In my instance I then copied the resulting `.libs/libslurdb*.so*` to
slurm-drmaa's lib directory and configured slurm-drmaa with
`LDFLAGS='-Wl,-rpath=/path/to/slurm-drmaa/lib' ./configure`, but putting
`libslurmdb` elsewhere and/or simply setting `$LD_LIBRARY_PATH` at application
runtime also work.

Note that root privileges are not required for this to work. The canonical copy
of libslurmdbd.so does not need to be modified, only the one that libdrmaa
links to at runtime.

Unimplemented features
----------------------

Multiple clusters specified in a single `-M`/`--clusters` option (e.g. `-M
cluster1,cluster2`) are not supported in the `master` and
`slurm-drmaa-1.2.0-clusters` branches.

However, support for it has been hacked in to the
`slurm-drmaa-1.2.0-multisubmit` branch. From the commit message:

This is fairly hacky because the functionality to do this properly is not
available via Slurm's public API. And:

1. I wasn't going to take the time to figure out the mess of private headers I
had to extract from the slurm source and include here, so a copy of the
Slurm source is required at compile time.
2. I have about 1 hours' worth of experience with autoconf/automake at this
point, so the changes I made there are crude.
3. I'm not going to put a lot of effort into making this nicer since the Slurm
development team has put implementing the features necessary for doing this
properly on their roadmap for Slurm 15.08:
http://bugs.schedmd.com/show_bug.cgi?id=1234

That said, once compiled, it will work with a standard Slurm 14.11 (or earlier
versions with the `working_cluster_rec` patch).

Proper support for multiple cluster submission with Slurm 15.08 and later is
available in the `slurm-drmaa-1.2.0-multicluster-15.08` branch.

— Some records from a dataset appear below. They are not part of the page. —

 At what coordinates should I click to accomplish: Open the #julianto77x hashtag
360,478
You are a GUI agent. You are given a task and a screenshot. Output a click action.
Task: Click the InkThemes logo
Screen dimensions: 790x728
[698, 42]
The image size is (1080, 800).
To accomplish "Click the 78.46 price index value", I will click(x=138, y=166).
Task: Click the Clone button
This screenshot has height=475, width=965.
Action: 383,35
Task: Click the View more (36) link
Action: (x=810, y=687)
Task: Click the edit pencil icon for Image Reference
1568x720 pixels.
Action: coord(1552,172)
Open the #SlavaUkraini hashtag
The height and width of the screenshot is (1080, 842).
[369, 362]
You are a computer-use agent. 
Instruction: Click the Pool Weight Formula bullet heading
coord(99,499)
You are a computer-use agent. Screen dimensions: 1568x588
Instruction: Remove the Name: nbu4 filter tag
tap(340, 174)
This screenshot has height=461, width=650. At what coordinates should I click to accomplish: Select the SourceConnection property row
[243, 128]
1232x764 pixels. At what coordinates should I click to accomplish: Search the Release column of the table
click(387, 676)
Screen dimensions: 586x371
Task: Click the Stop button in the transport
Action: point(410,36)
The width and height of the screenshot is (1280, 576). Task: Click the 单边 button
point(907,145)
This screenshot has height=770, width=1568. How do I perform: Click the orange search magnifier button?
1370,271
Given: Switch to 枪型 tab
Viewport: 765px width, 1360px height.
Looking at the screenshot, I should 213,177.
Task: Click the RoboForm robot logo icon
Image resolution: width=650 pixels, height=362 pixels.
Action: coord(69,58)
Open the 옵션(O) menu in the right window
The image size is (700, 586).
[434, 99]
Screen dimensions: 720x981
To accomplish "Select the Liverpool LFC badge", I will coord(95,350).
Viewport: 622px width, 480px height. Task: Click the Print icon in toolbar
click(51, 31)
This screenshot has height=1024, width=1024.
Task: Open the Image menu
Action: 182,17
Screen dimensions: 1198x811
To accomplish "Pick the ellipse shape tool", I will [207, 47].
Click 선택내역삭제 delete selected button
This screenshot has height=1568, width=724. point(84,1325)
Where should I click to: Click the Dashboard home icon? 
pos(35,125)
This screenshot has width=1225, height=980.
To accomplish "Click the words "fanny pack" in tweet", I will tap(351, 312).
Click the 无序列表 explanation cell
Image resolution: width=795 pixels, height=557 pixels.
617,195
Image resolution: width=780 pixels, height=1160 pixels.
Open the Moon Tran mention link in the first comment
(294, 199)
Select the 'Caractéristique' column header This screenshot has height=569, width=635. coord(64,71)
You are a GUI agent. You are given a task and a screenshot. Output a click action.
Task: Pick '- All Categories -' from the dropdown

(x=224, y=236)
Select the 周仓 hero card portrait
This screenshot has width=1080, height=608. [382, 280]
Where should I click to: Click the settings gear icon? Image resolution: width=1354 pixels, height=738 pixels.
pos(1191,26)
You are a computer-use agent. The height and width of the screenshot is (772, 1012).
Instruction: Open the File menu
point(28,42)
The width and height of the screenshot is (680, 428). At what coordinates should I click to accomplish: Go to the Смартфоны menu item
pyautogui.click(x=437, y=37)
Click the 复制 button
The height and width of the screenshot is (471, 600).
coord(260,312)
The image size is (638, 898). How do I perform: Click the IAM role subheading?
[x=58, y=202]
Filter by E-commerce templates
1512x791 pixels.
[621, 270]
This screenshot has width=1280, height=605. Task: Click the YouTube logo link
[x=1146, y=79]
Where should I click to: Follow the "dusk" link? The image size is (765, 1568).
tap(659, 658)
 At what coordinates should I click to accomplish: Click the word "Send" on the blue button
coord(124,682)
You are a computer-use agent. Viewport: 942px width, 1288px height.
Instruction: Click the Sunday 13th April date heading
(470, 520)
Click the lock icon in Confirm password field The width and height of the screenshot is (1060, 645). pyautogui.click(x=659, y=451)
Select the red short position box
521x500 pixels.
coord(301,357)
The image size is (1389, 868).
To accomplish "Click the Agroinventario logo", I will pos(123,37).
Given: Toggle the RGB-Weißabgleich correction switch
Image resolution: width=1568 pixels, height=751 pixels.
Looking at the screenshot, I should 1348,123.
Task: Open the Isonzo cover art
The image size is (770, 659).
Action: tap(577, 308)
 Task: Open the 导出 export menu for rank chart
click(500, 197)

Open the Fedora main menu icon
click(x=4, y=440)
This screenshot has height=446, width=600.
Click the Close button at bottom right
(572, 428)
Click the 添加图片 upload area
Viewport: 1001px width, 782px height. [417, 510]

Potential Job ID incompatibilites
---------------------------------

Because DRMAA does not provide a means for reporting back which cluster is
selected, I've chosen to modify the format of the Job ID returned by the submit
function. If the native specification does not contain `-M`/`--clusters`, Job
IDs are numeric as before. If `-M/--clusters` is passed, the Job ID is appended
with a `'.'`, followed by the cluster name to which the job was submitted (e.g.
`42.cluster1`). The functions which check job state and perform job controls
will also accept Job IDs in this format.